Все женственное, что было в ней, взволновалось в преддверии испытания. Наверное, так чувствуют себя скалолазы, стоя у подножия величественной, увенчанной снежной шапкой горы: возможность покорить эту вершину приводит их в восторг, связанная с восхождением опасность внушает трепет. От слабости слегка подкашиваются колени.
– Белоснежка… – усмехнулся герцог, прислонившись к краю стола. – Вам следовало бы назвать ее Пиявкой. Кому вообще могло прийти в голову завести ручного хорька?
– Мне ее подарили.
– И кто же это дарит хорьков?
– Один из поклонников моего отца.
– А по-моему, это был один из его врагов.
Иззи пристроилась рядом на краю стола, понимая, что придется рассказать историю целиком. Она наглядно свидетельствовала о том, что успехи ее отца на литературном поприще и восхищение публики никогда не приносили материальных благ.

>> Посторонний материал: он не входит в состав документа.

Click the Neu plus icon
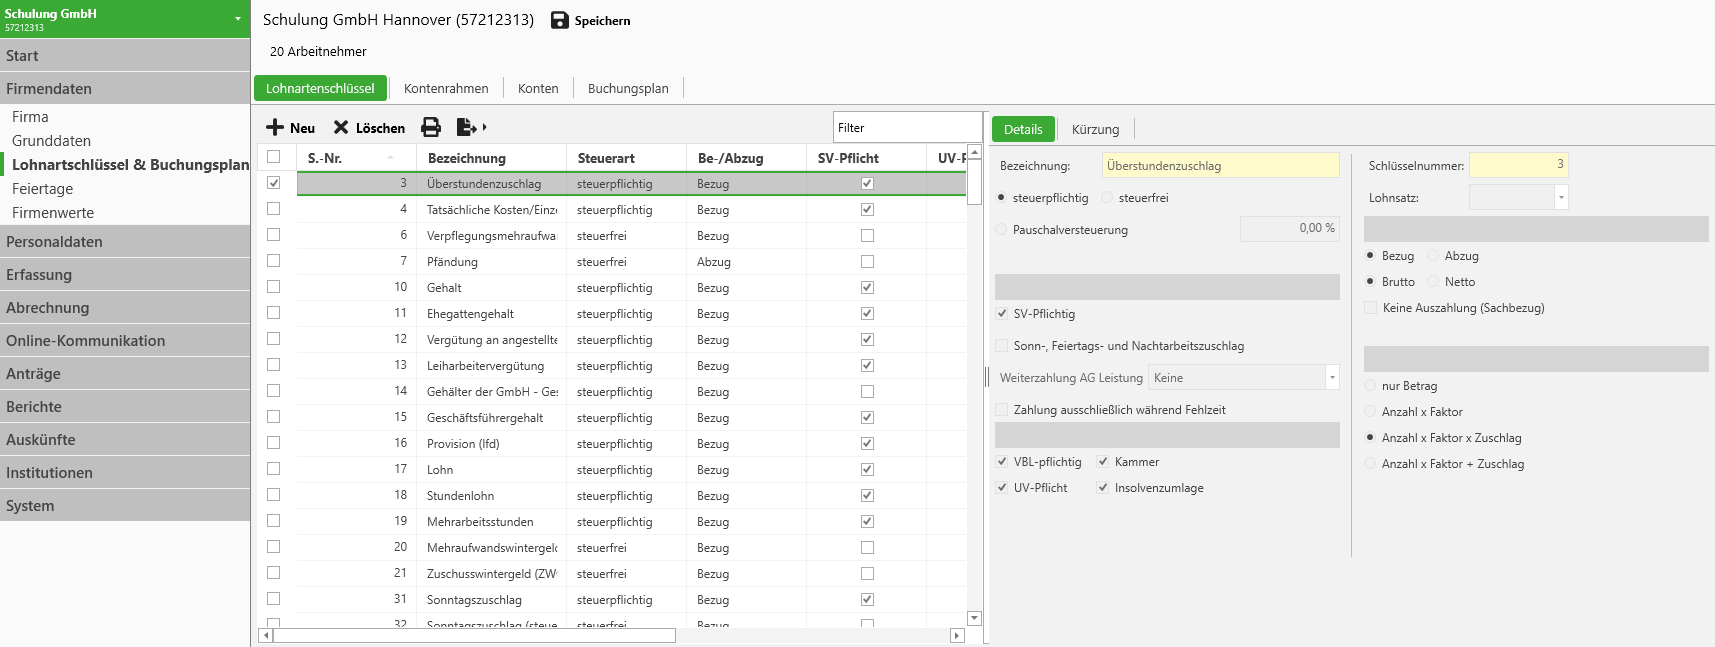[275, 127]
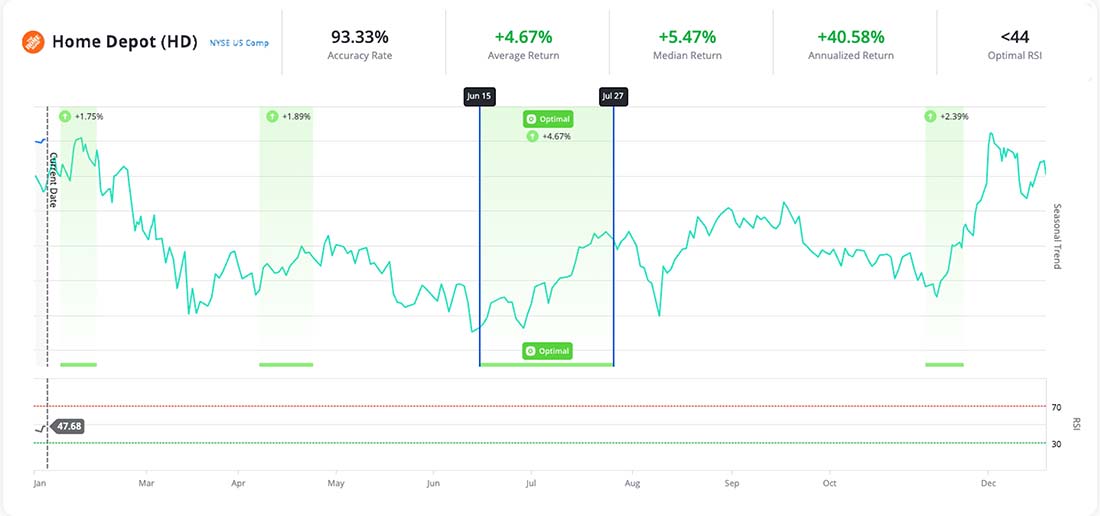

– Мой отец писал сагу с продолжением – о рыцарях, прекрасных дамах, злодеях, колдунах… и о замках. Словом, про романтику рыцарства. Он как будто рассказывал сказки на сон грядущий мне. Маленькой Иззи Гуднайт.
– Так вот почему Арчер ожидал увидеть ребенка!
– Да. Все поклонники папиных историй этого ждут, – подтвердила Иззи. – У героини был ручной горностай. Само собой, сказочный – отважный и преданный и вместе с тем благородный, белоснежный, изящный и гибкий, как его хозяйка. И этот вот сказочный горностай совершал множество невероятных, совершенно сказочных подвигов – например, перегрыз веревки, которыми была связана хозяйка, когда ее в третий раз похитил сказочный Рыцарь-Тень. Так что один из преданных поклонников отца решил, что это будет красивый жест – преподнести в подарок настоящей Иззи Гуднайт самого настоящего, живого горностая.
«Ах, как это будет изысканно! – должно быть, думал глупец. – Как чудесно и восхитительно!»
Ничего подобного. Его жест не обрадовал ни Иззи, ни Белоснежку.
Настоящий горностай – это не ласковый, смелый и преданный питомец. Да, Белоснежка была грациозной и элегантной, особенно когда зимой меняла темную шубку на белую. Но, несмотря на то что весила она немногим более полуфунта, она оставалась опасным хищником. За годы Иззи досталось немало укусов – как пустяковых, так и болезненных.
– Дурацкий подарок, – заявил герцог.
Спорить с этой оценкой Иззи не хотелось. С другой стороны, и Белоснежка была ни в чем не виновата. Она ведь не могла перестать быть горностаем. Такой уж она родилась. Вдобавок для горностая она была уже довольно стара, вскоре ей исполнялось девять лет. Иззи просто не могла выбросить ее на съедение волкам… или похожим на волков собакам.
– Могу лишь предположить, – снова заговорила Иззи, – что и лорд Линфорд был движим подобными побуждениями. И решил, что будет очень мило подарить малышке Иззи Гуднайт самый настоящий замок.
– Если этот роскошный подарок вам не нужен, откажитесь от него, не стесняйтесь.
– Но замок – это совсем не то, что живой горностай! Это собственность. Неужели вы не понимаете, насколько редкая это удача для женщины? Собственность, заслуживающая внимания, всегда принадлежит нашим отцам, братьям, мужьям, сыновьям. А у нас никогда нет ничего своего.